Listening to CBC Radio on my drive home the other day, I heard Thomas Mulcair lamenting the lack of major media coverage thus far for the federal NDP leadership race, of which he is the supposed frontrunner.
At the time, I simply shook my head, wondering what else the party expected when it organized a six-month lead-up to the leadership convention. No one cares until it comes close to decision time, and even then it’s rare that even half of people pay attention.
But the NDP leadership candidates might also look in the mirror for reasons the media hasn’t been too interested in who will be Jack Layton’s successor.
At least from the community newspaper perspective, the candidates who’ve visited Nanaimo thus far haven’t exactly done their homework in terms of ensuring their names and political priorities get to the people.
In fact, they’ve done none.
Several leadership hopefuls organized meet-and-greet sessions in the Harbour City without even alerting the local media.
A few did so as an afterthought a few hours prior to the appearance, or simply confirmed there was an event scheduled when we heard about it through the grapevine and started making calls.
No real explanation as to why media weren’t notified other than, ‘well, we’re really busy, you know.’
We’ve managed to cover most of these appearances and help inform the masses about the would-be leaders’ message, but they’ve certainly not helped their own cause.
The latest was Manitoba MP Niki Ashton, who apparently had an event planned for Nanaimo Thursday evening after an appearance in Port Alberni. I found out about it at around 2 p.m. Thursday, when I listened to a voicemail from her assistant left an hour earlier informing me Ashton was passing through town (the event apparently was cancelled earlier in the day, not that it mattered, since who would’ve known?) and was available for an interview.
If this is the kind of effort Canadians can expect from the next leader of the official orange Opposition, we can expect Tory blue to continue dominating Ottawa.
Perhaps the party’s potential leaders simply don’t recognize the PR power of community newspapers, which, taken individually, don’t reach near as far as the major metro dailies, but taken collectively reach far more voters.
Sure, it takes more work to contact each of the local papers with the dates and times, but if it’s not worth the wannabe party potentates’ time to reach out to the voters in each community, perhaps they really are just wannabes.

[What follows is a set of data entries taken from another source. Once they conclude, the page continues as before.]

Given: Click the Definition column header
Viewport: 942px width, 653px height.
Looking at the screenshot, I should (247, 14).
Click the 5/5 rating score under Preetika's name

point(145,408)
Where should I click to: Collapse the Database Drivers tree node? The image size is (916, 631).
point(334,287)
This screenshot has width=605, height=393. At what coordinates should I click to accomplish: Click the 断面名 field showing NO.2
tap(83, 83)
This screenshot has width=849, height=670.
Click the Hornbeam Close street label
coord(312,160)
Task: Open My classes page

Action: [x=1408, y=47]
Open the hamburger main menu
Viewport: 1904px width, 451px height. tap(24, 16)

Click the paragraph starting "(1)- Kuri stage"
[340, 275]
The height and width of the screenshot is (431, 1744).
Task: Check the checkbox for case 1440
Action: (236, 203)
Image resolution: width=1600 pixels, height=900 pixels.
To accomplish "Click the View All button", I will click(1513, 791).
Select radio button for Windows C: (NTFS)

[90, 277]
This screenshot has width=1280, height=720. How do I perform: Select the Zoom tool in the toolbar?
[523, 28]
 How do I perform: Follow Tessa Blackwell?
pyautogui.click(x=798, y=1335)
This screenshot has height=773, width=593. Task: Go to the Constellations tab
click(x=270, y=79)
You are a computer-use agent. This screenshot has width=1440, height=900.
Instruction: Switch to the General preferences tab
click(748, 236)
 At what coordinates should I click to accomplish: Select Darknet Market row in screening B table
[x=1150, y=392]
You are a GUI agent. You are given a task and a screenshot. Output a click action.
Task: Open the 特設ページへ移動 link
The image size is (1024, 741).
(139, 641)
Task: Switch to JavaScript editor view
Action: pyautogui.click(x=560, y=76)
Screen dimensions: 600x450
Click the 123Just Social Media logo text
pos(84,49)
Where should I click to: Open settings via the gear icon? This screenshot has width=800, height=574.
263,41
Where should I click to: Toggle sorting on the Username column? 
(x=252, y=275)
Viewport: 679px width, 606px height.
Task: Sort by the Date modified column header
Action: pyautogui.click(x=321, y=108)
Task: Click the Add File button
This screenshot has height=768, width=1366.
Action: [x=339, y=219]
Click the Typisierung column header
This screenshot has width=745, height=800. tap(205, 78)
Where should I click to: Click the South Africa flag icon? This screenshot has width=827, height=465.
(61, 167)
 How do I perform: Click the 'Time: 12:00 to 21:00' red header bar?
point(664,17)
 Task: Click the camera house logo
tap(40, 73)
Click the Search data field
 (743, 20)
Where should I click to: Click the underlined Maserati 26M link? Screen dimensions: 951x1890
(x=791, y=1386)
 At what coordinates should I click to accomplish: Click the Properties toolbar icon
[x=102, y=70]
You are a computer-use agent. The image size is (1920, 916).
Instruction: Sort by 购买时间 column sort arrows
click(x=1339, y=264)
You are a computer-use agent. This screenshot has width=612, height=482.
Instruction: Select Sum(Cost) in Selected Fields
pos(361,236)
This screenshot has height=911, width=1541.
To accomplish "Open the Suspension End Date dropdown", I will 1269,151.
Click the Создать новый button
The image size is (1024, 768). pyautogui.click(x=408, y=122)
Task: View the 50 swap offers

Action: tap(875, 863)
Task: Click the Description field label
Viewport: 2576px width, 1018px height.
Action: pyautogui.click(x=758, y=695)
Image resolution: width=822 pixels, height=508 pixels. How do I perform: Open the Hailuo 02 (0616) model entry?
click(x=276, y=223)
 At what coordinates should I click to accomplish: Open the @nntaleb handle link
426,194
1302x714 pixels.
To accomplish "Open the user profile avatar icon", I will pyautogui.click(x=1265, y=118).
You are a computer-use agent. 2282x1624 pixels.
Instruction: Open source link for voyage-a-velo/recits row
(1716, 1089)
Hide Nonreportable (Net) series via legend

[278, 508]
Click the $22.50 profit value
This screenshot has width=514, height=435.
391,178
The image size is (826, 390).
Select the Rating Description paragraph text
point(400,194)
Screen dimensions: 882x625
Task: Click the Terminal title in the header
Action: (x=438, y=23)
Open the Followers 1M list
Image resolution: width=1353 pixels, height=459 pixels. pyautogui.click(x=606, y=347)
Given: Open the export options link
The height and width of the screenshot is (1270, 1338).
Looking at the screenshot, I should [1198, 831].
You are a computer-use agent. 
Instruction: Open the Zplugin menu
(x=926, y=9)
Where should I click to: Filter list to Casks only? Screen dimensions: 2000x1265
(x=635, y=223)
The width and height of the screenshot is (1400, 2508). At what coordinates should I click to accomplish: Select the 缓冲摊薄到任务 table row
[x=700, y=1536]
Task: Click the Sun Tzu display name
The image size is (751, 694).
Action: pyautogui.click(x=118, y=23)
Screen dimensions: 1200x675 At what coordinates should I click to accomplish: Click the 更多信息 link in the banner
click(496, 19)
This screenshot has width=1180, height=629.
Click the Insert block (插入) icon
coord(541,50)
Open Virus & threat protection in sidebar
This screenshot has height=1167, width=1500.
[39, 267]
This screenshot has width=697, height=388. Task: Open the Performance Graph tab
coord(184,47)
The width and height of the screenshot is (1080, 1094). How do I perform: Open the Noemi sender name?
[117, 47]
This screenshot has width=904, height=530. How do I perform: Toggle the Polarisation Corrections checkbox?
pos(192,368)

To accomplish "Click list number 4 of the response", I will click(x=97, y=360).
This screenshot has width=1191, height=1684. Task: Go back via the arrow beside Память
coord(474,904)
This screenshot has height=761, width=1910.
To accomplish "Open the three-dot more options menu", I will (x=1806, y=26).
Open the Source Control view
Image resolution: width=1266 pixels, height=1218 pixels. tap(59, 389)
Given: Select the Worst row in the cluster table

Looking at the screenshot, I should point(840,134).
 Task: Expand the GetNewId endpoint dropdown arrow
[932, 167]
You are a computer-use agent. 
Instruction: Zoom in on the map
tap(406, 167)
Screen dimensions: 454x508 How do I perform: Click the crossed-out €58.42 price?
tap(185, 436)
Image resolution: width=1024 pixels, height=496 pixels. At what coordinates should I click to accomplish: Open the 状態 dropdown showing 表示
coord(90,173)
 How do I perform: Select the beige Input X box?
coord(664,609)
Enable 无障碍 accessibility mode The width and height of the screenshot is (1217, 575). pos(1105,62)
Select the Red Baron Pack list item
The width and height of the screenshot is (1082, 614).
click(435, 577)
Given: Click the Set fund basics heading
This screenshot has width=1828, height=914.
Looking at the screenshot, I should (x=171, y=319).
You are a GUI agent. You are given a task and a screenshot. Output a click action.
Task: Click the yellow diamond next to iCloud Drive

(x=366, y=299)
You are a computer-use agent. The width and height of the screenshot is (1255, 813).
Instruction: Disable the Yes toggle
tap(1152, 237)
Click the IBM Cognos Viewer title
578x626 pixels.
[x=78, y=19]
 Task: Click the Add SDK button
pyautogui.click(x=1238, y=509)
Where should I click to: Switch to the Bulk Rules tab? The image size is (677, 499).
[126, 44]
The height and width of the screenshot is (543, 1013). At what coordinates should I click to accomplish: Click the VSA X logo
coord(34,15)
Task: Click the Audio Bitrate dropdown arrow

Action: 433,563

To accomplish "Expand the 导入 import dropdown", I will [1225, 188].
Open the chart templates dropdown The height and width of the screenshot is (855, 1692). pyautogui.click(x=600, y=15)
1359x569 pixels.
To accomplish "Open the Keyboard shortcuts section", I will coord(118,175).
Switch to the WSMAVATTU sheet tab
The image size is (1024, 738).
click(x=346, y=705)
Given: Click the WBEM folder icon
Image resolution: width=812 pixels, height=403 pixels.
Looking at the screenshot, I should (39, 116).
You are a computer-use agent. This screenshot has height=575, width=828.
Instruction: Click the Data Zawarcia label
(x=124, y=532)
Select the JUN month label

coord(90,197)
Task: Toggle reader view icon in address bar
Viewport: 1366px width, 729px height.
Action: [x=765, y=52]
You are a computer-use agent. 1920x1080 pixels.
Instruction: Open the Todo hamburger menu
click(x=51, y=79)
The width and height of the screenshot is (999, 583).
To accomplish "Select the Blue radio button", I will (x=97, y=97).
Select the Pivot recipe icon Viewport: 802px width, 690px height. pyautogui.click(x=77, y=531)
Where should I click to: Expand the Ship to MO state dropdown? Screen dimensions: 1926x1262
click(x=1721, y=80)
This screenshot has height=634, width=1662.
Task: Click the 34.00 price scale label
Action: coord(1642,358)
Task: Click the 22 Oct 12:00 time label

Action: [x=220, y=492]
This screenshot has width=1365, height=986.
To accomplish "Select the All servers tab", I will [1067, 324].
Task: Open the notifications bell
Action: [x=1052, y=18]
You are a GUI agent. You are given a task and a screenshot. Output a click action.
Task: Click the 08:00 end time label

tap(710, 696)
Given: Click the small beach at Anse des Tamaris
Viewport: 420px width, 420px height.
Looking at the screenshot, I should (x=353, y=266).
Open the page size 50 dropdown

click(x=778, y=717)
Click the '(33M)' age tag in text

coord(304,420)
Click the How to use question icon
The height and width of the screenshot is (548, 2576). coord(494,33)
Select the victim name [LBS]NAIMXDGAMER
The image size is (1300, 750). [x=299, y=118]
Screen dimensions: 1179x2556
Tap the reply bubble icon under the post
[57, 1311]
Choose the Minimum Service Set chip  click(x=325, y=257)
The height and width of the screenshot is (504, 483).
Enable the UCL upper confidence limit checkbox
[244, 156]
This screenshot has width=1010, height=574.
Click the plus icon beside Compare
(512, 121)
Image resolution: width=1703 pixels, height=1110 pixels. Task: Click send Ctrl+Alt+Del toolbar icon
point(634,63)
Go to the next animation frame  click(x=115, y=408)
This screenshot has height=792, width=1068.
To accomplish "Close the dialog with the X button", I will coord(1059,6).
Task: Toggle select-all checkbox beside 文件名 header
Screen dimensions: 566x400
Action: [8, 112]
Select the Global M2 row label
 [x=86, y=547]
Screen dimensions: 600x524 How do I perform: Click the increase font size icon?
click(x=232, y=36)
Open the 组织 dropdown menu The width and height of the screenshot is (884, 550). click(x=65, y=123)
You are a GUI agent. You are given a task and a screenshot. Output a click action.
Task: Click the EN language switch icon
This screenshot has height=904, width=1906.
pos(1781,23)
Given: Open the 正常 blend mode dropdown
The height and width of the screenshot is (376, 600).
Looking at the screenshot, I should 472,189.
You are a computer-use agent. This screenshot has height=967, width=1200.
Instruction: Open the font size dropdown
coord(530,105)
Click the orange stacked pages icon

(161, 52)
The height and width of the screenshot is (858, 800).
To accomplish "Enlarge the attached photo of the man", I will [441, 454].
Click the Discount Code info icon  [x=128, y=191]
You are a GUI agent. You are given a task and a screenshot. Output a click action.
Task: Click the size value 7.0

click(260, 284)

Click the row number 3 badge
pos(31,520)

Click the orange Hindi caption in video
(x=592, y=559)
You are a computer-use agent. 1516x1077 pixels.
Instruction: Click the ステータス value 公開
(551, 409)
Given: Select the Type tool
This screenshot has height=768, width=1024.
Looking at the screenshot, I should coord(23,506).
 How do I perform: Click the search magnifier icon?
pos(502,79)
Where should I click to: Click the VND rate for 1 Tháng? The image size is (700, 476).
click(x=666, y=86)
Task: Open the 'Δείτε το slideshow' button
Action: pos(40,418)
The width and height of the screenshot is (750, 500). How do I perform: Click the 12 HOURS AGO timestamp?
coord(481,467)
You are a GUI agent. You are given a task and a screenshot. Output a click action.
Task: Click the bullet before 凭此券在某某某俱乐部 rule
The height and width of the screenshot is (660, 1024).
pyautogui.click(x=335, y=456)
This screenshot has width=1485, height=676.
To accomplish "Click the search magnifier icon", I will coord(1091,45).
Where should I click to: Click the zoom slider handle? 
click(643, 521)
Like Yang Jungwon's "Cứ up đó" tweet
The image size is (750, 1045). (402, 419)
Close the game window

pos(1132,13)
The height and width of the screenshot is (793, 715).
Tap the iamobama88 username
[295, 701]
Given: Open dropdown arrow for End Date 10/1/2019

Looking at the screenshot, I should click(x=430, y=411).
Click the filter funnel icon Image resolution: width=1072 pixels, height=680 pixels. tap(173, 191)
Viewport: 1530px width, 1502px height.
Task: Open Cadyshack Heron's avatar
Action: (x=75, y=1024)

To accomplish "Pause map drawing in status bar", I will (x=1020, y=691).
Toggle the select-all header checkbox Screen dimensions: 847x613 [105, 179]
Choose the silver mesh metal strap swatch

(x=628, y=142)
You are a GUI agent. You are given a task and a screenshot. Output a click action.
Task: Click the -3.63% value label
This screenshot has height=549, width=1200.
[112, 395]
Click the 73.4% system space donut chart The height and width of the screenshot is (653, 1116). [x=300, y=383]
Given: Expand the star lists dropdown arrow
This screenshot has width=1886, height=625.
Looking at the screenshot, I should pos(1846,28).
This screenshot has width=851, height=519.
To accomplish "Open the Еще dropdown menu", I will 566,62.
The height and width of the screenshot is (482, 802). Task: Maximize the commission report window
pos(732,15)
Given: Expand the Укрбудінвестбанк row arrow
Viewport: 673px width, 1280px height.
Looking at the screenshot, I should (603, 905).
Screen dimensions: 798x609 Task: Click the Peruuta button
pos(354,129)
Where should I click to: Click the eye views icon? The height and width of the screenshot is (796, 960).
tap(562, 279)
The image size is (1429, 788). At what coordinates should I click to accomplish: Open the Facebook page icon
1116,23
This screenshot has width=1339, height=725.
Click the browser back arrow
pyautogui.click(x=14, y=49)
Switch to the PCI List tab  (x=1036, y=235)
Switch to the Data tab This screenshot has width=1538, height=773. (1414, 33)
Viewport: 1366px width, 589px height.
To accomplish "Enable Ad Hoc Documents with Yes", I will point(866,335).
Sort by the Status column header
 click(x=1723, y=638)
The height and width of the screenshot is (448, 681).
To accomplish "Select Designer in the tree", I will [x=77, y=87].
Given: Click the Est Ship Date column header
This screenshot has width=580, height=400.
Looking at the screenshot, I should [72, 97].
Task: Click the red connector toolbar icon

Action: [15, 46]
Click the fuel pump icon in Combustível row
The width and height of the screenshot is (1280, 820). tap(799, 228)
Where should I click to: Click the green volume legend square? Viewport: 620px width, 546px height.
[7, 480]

If a leadership campaign team is too busy to contact the media, perhaps it should accept as a reasonable consequence that the media isn’t going to pay much attention to the campaign.
I’m certain Mr. Mulcair’s reference was intended more for the national dailies and TV news networks, but it seems indicative of the entire NDP leadership slate’s tendency to lament the lack of attention it never ensured it deserved.
Had the candidates (and their respective teams) done their jobs better – contacting the small, local papers and ensuring the people in each community knew when and where they were coming through town – one might reasonably expect the sum total of that effort would be an improved national consciousness regarding the upcoming NDP leadership convention.
A reasonable expectation might also be that the national media starts paying attention sooner, given the grassroots interest built through the connections with voters in communities across the country.
It’s the national politicians’ own responsibility to ensure that if they’re having a party, the people in the various communities across the country get an invitation.
If no one gets an invite until the last minute, the host should hardly be surprised when the room is mostly empty.